Brennend leben: Das Große im Kleinen erkennen

3. 7. 2009 - 11:08

Sex, Sun und Gatsch

Einer der größten Festival-Irrtümer ist: Die Menschen sind der Musik wegen da.

N. ist Single und hat einen Auftrag. Das Ziel des Auftrages ist es, bei einem der größten Musikfestivals des Landes dem Klima Widerstand zu leisten und mit einem kreativen Textilsparprogramm im richtigen Moment sexy auszusehen. Nämlich dann, wenn sie im Getümmel rhythmisch wippt. Sie hat sich bei der Meisterin der lasziven Coolness, Kate Moss, abgeschaut, was für diesen Auftrag als Grundausstattung vonnöten ist: klobige Gummistiefel, nacktes Bein bis knapp zur Schamhaargrenze, strapazfähiges Obermaterial, das bei Bedarf eine nackte Schulter freilegt und eine Handtasche, die auch einer Red Carpet-Situation würdig wäre.

Be my, be my, be my little rock 'n' roll queen

© James Thew - Fotolia.com

Einer der größten Festival-Irrtümer, dem ich bis zu meinem ersten Arbeitseinsatz bei einem Musikfestival anno 1998 erlegen war, ist: Die Menschen sind der Musik wegen da.
Ich – ahnungslos in Cargo-Hosen, ausgeleiertem T-Shirt und ausrangierten Sneakers – wurde damals bereits bei der Ankunft eines besseren Dresscodes belehrt. Die wie Ameisen dem Festivalgelände zuströmenden Menschenmassen trugen nicht nur Zeltstangen, nackte Sixpacks und Bierkisten, sondern auch goldige Zehensandalen, High Heels und Ausgeh-Makeup. Hallo Fräulein Naiv – this is not about music! At all!!

Flirtfaktor Festival:
Mirjam Unger und Esther Csapo widmen sich in der FM4 Sommerrevue (jeden Samstag, 13-17 Uhr) in der schmutzigen Stunde zwischen 15 und 16 Uhr der Frage "Wie erotisch sind Festivals?". Eure Anekdoten sind gefragt - entweder direkt hier ins Forum posten oder live in der Sendung anrufen - 0800 226 996.
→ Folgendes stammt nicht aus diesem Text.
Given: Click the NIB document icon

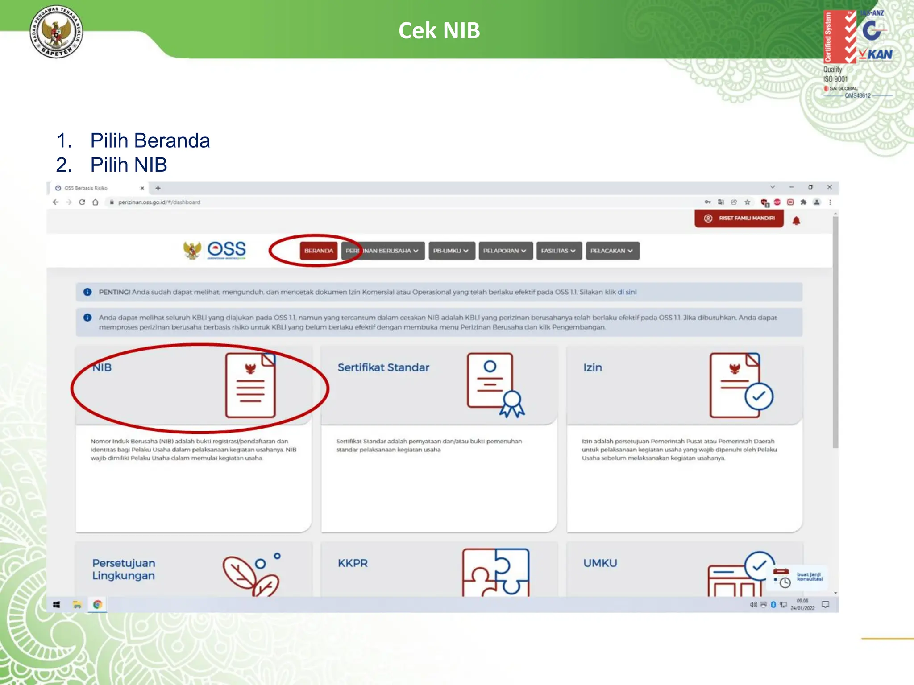Looking at the screenshot, I should pyautogui.click(x=250, y=385).
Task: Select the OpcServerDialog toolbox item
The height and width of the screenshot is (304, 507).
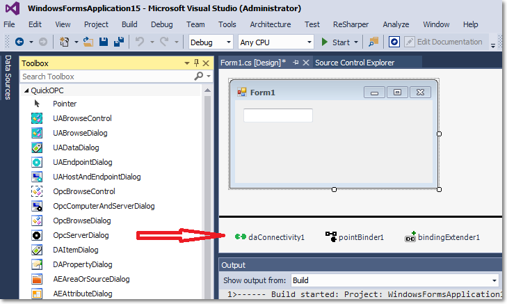Action: [x=81, y=235]
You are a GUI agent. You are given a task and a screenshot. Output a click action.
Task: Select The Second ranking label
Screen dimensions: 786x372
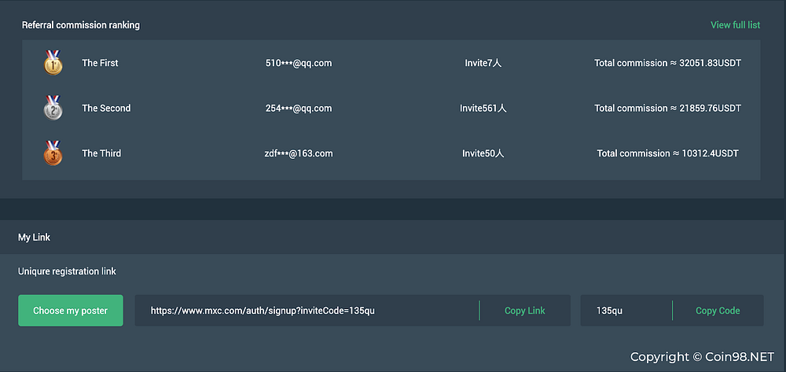click(106, 109)
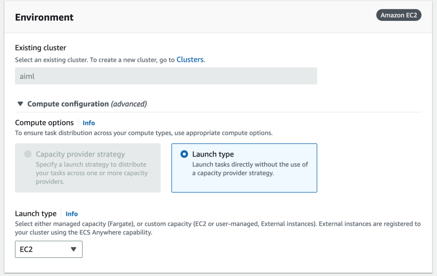
Task: Click the Compute options label
Action: (44, 123)
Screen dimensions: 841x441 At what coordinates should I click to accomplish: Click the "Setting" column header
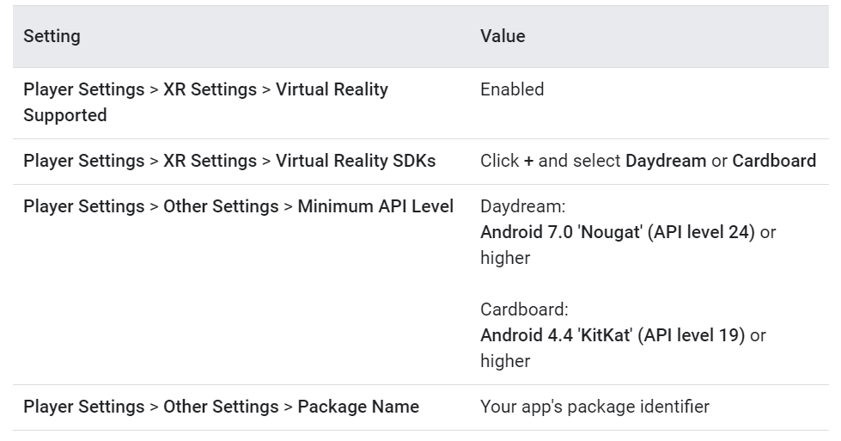52,36
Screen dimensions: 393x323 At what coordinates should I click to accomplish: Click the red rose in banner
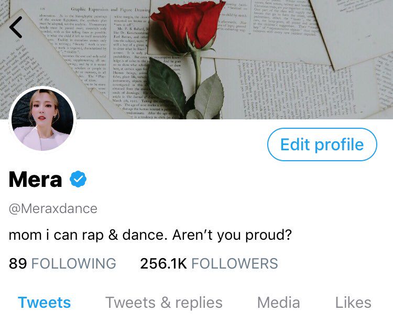tap(191, 25)
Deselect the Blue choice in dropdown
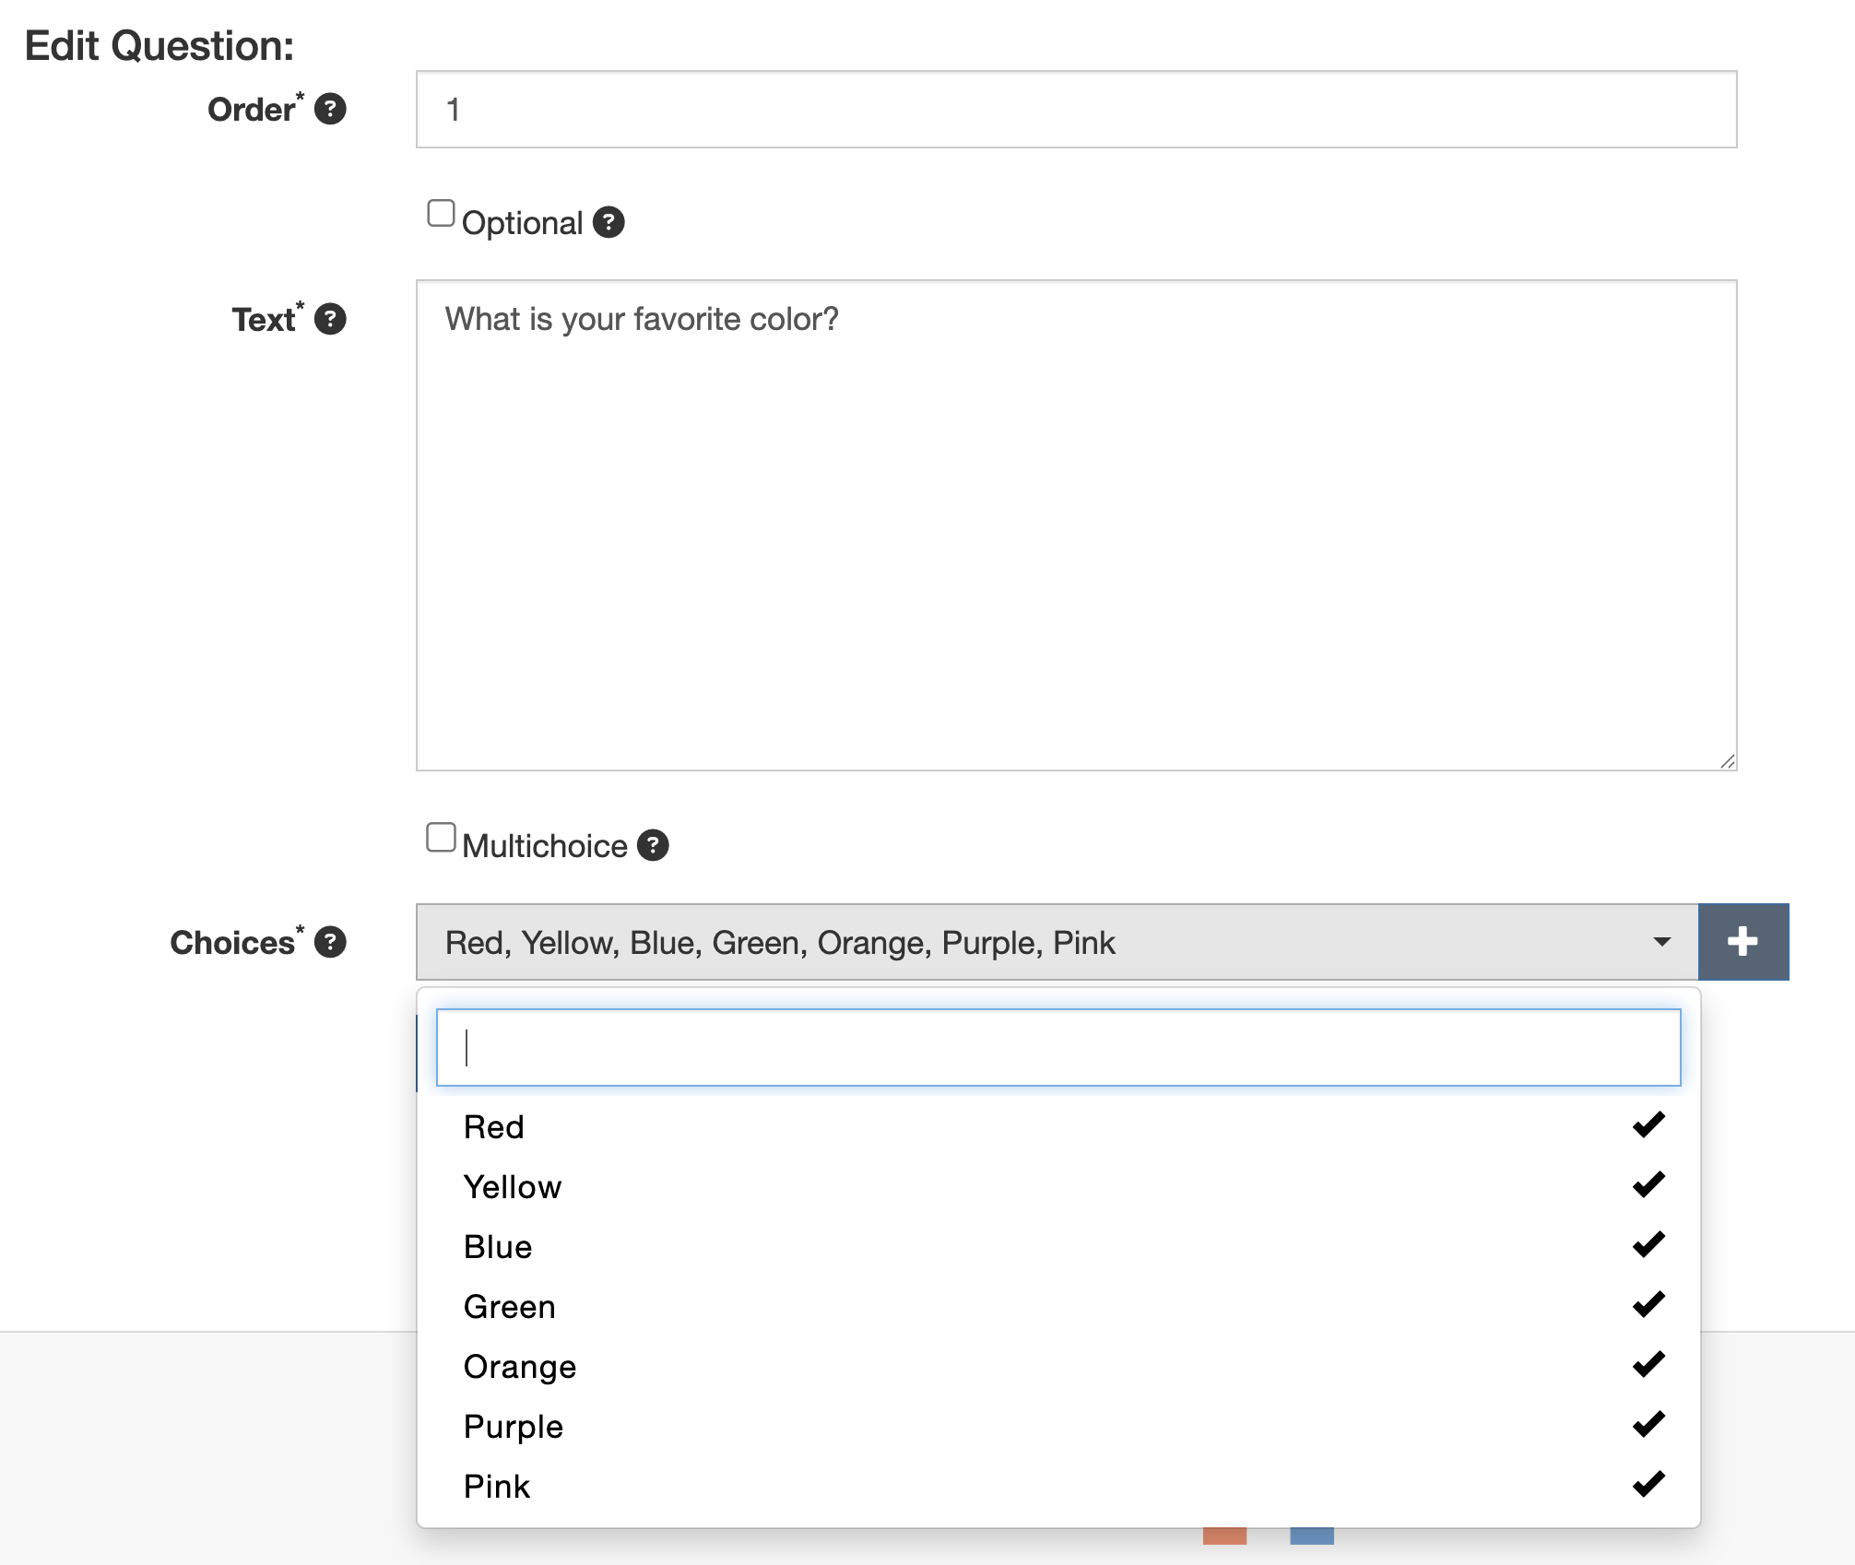 [x=498, y=1247]
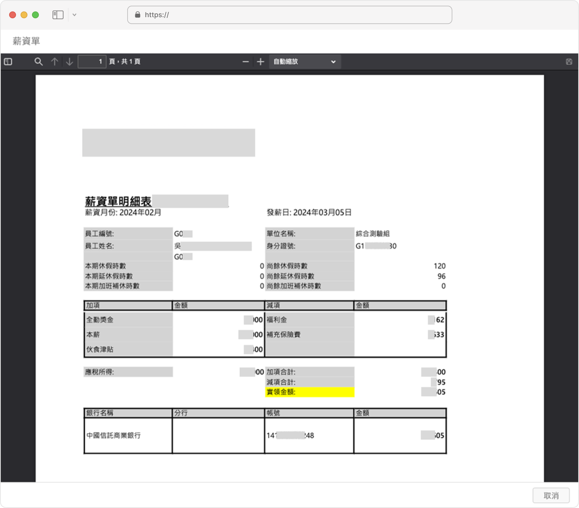The image size is (579, 508).
Task: Click the yellow highlighted 實領金額 cell
Action: click(x=309, y=392)
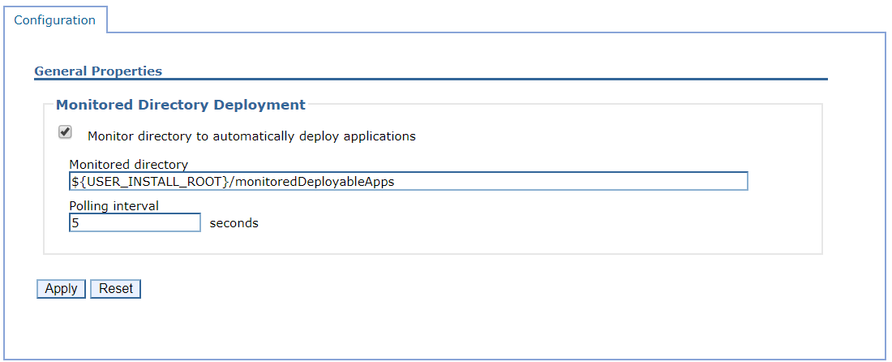892x362 pixels.
Task: Click the 'seconds' unit text
Action: [234, 223]
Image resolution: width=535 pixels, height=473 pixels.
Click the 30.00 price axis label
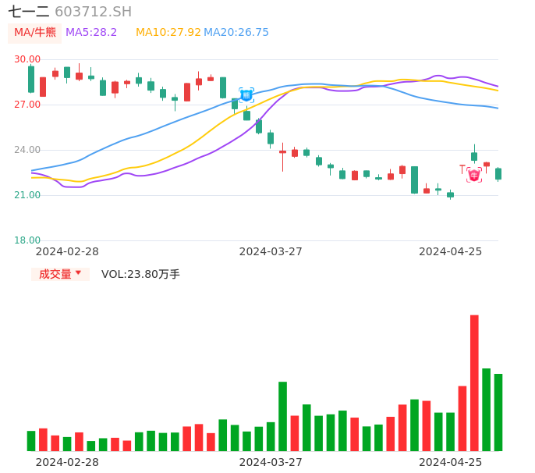[x=27, y=59]
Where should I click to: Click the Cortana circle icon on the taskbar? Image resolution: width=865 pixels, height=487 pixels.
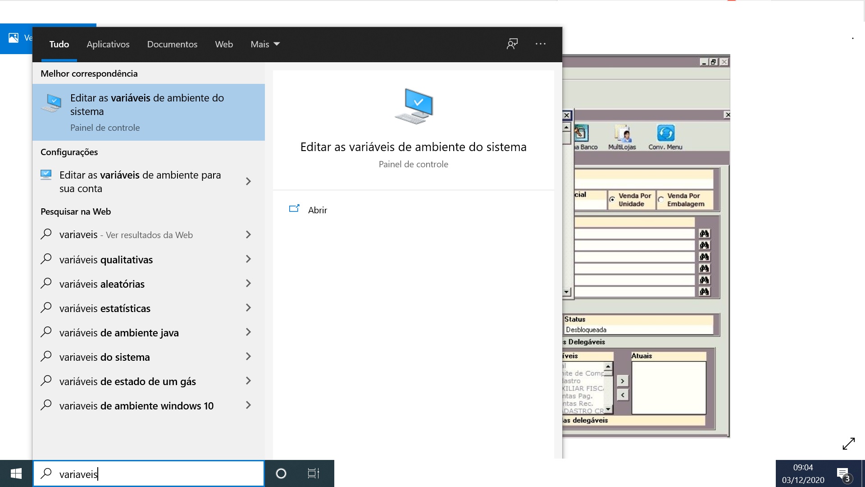point(281,473)
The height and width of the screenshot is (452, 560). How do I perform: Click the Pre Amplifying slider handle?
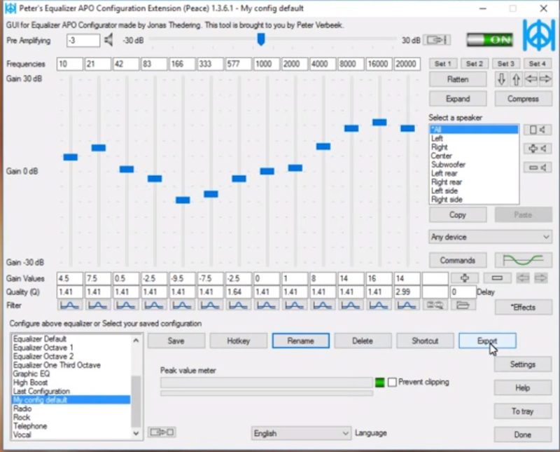tap(260, 39)
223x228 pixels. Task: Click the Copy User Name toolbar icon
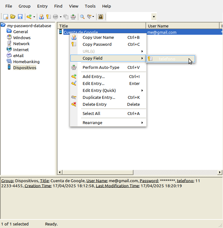[41, 17]
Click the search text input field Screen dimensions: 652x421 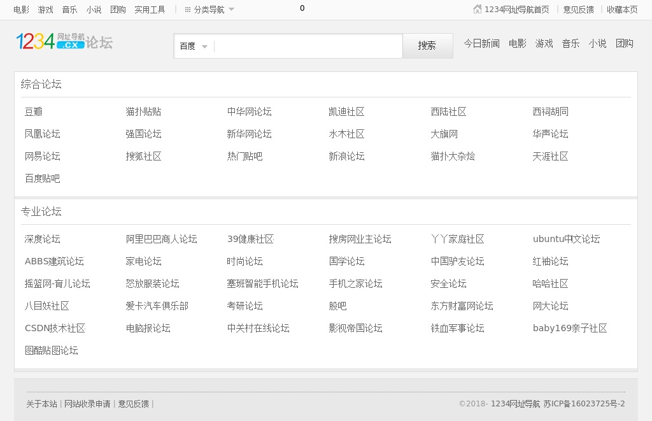pyautogui.click(x=308, y=46)
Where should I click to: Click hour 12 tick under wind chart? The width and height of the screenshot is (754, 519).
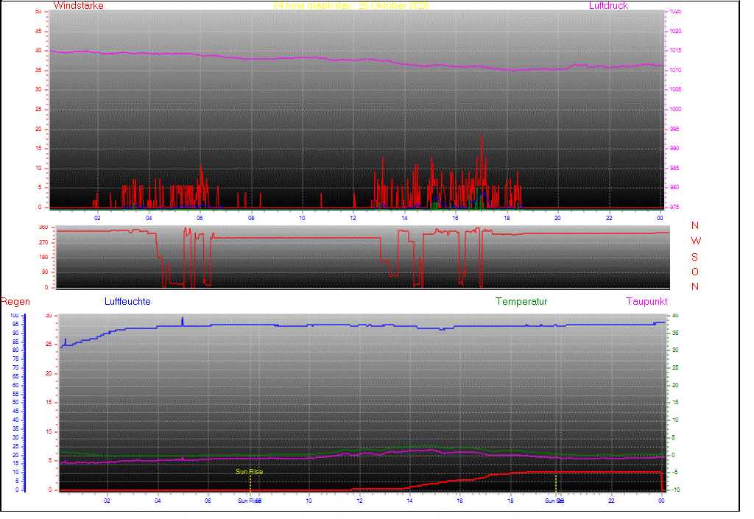353,218
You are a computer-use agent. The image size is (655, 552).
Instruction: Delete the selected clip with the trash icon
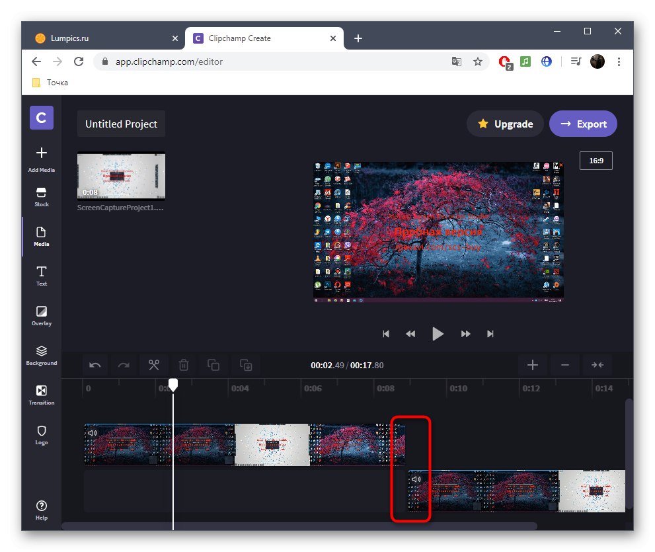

Und tatsächlich bietet so ein Wochenende, an dem der lästige Panzer des Alltags abgestreift wird, unzählige mehr oder weniger originelle Anbahnungs- und Austragungsmöglichkeiten. Es beginnt bereits bei der Anreise. Die umweltschonende Variante mit den muffigen Garnituren der ÖBB besitzt den Bonus, dass man entspannt durch die Gänge der Großraumabteile streifen kann und so bereits im Vorfeld den einen oder anderen Love Interest erspäht. Wer hingegen lieber individuell flexibel mit dem Privat-PKW fährt, muss erst auf einen Stau, Pannengeplagte oder Autostopper hoffen, um die Kommunikation mit der Welt außerhalb der Blechbüchse zu initiieren.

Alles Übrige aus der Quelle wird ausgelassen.